#### TASK BRIEF
Count the lines in the rows below that contain the string "Where", treating uppercase and lowercase as different, and reply with only the number.

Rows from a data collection
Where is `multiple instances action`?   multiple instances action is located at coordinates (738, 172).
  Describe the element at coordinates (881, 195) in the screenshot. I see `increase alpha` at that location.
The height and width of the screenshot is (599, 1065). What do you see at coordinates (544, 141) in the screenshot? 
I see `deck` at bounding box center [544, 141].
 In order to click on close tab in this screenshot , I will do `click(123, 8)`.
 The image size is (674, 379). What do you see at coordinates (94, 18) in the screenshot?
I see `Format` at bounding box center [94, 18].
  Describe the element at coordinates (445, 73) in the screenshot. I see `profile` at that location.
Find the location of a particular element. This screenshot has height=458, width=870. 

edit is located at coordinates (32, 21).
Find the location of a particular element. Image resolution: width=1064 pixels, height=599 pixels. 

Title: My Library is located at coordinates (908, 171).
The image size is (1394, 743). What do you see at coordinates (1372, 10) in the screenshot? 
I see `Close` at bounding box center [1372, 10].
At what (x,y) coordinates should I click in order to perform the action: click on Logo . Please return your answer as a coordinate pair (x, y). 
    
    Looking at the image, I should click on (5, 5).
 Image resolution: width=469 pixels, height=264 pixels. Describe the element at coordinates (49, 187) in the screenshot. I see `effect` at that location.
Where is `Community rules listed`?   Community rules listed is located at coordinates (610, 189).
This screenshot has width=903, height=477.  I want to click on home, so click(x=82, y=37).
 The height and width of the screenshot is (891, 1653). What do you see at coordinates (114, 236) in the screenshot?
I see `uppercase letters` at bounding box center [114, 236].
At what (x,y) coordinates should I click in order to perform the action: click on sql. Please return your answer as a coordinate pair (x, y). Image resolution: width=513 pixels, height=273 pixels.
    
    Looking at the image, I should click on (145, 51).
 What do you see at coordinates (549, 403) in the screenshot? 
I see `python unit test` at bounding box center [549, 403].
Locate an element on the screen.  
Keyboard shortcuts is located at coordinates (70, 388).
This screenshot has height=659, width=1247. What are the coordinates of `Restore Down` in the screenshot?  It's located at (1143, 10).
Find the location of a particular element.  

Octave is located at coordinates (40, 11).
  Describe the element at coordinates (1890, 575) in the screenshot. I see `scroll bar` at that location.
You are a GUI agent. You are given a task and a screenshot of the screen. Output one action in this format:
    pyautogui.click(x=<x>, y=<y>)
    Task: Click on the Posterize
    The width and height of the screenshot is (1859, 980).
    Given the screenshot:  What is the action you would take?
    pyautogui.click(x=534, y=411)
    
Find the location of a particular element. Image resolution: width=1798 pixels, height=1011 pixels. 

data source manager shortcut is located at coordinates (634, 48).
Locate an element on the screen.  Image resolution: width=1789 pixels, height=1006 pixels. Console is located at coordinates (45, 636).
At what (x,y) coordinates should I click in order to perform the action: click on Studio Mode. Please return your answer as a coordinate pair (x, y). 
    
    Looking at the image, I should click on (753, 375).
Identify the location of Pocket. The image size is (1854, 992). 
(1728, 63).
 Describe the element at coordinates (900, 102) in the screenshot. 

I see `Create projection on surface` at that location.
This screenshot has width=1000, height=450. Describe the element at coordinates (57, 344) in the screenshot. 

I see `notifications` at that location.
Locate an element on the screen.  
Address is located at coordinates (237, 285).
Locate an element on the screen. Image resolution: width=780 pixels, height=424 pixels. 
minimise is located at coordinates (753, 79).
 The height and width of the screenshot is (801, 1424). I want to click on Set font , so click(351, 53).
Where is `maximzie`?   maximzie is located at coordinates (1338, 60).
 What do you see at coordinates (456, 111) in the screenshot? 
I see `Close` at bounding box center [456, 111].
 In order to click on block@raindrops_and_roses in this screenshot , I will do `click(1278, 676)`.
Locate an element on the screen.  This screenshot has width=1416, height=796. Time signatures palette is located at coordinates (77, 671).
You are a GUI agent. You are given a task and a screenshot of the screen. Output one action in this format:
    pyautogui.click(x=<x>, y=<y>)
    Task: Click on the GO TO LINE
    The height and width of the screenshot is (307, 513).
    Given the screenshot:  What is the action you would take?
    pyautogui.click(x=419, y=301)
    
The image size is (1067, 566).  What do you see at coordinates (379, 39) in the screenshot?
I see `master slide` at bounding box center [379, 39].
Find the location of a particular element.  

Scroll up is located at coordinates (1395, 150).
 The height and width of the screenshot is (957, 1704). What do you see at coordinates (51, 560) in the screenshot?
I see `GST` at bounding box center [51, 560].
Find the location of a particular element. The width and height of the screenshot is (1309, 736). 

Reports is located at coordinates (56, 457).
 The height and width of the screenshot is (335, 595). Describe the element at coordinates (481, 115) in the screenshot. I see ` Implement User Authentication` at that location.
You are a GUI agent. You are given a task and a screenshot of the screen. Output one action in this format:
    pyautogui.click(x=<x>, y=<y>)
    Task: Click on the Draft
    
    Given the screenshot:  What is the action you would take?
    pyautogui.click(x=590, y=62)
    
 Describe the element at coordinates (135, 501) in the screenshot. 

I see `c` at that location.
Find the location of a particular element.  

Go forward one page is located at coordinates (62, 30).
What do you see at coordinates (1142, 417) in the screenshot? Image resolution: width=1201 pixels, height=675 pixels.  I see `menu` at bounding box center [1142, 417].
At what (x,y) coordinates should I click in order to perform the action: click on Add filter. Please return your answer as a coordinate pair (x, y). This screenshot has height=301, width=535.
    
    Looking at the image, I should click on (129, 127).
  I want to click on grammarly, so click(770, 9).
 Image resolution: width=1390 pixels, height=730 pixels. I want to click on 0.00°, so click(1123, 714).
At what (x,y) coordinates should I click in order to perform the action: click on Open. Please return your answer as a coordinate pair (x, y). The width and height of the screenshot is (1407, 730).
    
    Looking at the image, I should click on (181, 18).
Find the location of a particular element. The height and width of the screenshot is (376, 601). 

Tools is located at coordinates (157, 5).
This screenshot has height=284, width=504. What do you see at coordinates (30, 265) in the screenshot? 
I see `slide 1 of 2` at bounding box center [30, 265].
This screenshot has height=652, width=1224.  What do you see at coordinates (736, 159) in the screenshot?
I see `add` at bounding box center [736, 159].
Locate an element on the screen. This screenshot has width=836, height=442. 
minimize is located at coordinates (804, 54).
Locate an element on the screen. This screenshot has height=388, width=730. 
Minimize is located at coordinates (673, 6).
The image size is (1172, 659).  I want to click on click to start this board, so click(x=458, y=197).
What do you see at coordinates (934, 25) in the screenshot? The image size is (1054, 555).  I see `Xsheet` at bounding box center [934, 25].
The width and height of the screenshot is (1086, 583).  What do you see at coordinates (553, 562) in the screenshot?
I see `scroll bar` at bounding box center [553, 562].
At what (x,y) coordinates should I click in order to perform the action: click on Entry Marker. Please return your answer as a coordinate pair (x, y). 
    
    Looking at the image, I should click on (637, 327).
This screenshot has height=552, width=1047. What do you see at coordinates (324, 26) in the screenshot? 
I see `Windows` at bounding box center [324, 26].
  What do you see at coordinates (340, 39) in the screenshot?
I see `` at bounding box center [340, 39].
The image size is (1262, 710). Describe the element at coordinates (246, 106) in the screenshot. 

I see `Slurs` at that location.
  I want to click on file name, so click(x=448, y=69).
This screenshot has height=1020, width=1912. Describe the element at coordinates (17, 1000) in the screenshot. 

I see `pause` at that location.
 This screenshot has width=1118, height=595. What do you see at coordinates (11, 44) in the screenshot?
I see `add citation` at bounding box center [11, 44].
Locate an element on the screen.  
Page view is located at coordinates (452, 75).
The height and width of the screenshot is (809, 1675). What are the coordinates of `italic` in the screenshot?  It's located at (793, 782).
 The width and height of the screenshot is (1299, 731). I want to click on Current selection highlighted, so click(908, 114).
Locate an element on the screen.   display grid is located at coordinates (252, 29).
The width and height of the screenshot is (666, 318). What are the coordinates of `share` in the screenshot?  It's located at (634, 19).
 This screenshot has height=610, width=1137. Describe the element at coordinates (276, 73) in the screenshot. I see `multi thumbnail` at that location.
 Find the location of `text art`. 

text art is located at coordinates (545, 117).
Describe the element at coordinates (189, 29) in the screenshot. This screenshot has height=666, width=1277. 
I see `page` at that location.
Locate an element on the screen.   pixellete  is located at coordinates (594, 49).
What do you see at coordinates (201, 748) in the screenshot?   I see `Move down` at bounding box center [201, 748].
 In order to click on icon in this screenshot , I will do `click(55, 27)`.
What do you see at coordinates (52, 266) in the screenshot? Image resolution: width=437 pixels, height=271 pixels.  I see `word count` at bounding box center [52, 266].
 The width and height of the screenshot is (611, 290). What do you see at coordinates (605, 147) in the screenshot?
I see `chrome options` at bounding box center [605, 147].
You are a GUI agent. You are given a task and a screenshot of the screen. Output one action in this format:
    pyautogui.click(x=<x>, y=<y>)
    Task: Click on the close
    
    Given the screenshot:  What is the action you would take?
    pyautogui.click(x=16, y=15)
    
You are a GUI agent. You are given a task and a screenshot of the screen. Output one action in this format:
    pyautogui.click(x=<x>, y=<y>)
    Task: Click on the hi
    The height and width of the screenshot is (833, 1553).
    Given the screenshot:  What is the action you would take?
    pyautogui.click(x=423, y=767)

#### FINISHED ANSWER
3